Fires customarily are classified as either natural or human-caused. A natural fire is usually started by lightning or lava. Natural fires may be managed as wildland fire use, which are monitored, or as wildfires, those that management seeks to contain and extinguish.
A prescribed fire is ignited by humans under a set of conditions that must be met prior to ignition and is carefully monitored. Prescribed fires are used to manage certain types of landscapes. These uses include reducing fuel buildup around campground areas, manipulating vegetative succession to increasing forage for game species such as wild turkey, deer or elk and removal of exotic, or non-native, species. The prescription indicates the acceptable fuel and weather conditions under which a fire should be set so that the blaze can be controlled.

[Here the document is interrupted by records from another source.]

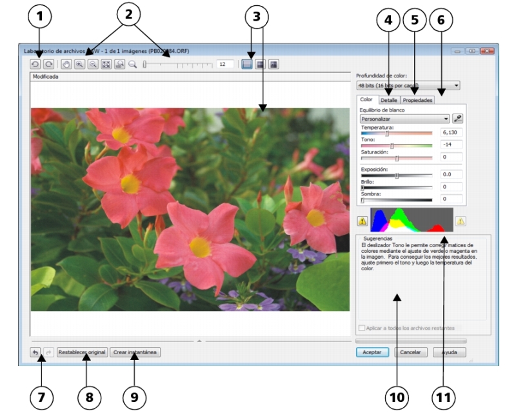Viewport: 516px width, 420px height.
Task: Open the Propiedades tab
Action: [417, 100]
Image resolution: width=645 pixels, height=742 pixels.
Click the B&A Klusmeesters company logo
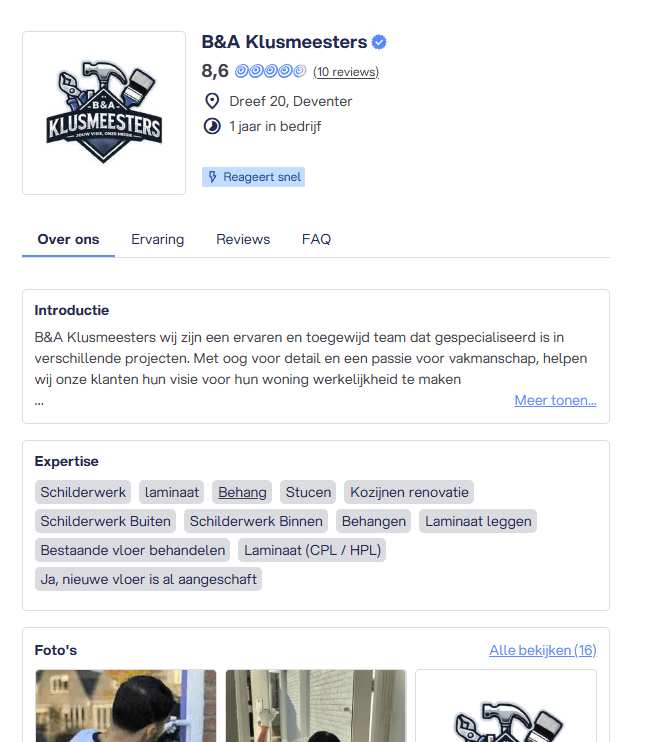click(x=104, y=113)
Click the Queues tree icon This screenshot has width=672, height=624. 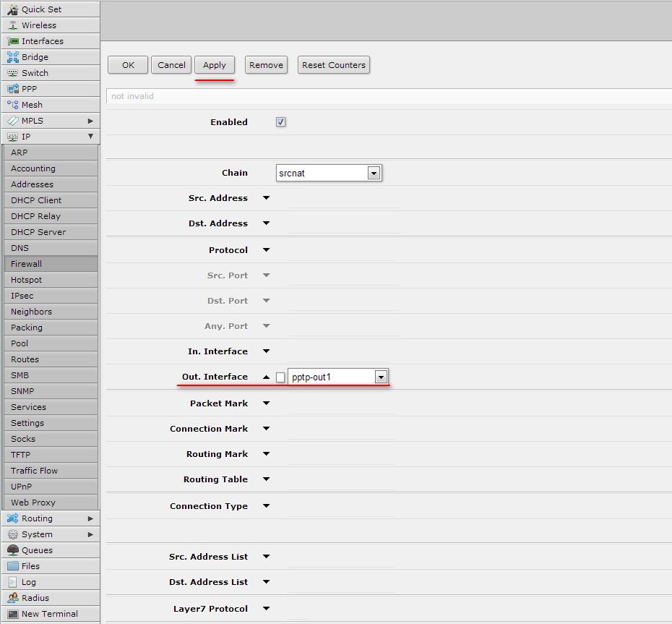[x=13, y=550]
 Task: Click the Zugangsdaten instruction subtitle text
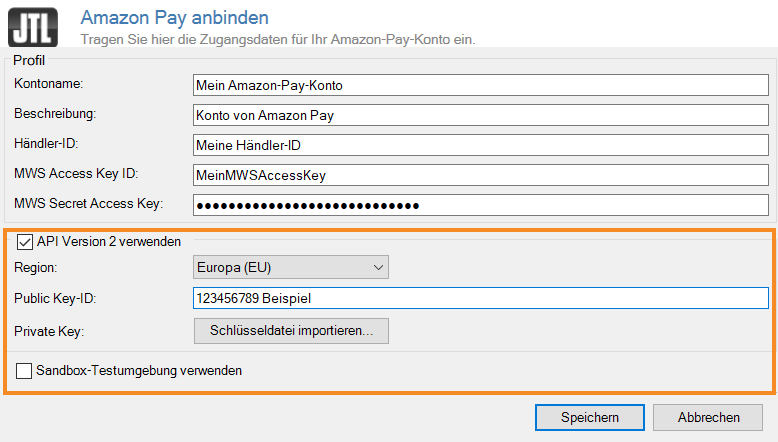point(276,39)
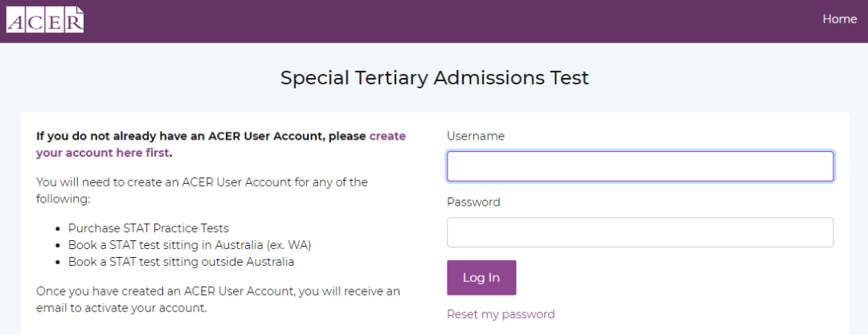Open the 'Reset my password' link
This screenshot has width=868, height=335.
tap(501, 314)
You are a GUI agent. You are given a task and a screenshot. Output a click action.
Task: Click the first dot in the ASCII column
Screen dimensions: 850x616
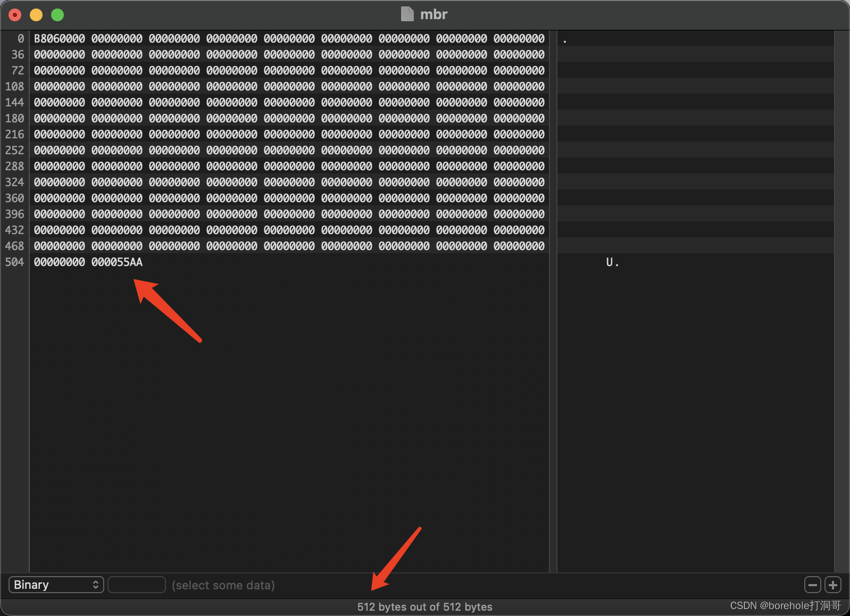tap(565, 40)
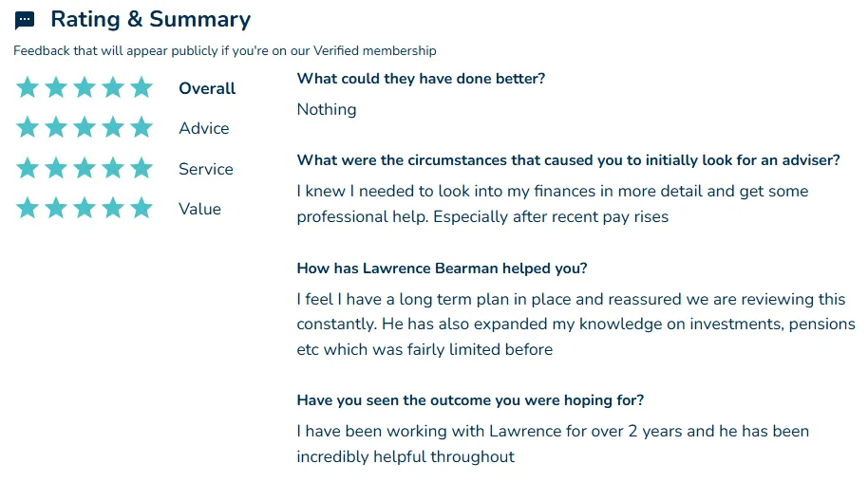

When land managers use prescribed fire as a management technique, they must consider the behavior of fire to assure a desirable outcome. For example, if relative humidity is low, temperature is high, and the wind can be described as gusty, there is a strong possibility that this is a risky time to carry out a prescribed fire. The likelihood of a management-ignited prescribed fire becoming unmanageable under those conditions is very strong. Careful planning, therefore, is required before scheduling a prescribed fire.
Natural resource managers must consider smoke dispersal patterns and management to ensure that transportation, agriculture and human health are not adversely impacted. Morning hours, when dew is still present, are most conducive for prescribed fires. These factors are more readily planned for when the fire is a management-ignited prescribed fire as compared to a fire started by a lightning strike.